Under no circumstances alter the records; copy each one exactly.
[[ TASK MATERIAL open ]]
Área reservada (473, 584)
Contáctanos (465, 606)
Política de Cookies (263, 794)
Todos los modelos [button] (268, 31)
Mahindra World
[[ TASK MATERIAL closed ]]
● **REPLY TO THE EXERCISE**:
Área reservada (473, 584)
Contáctanos (465, 606)
Política de Cookies (263, 794)
Todos los modelos [button] (268, 31)
Mahindra World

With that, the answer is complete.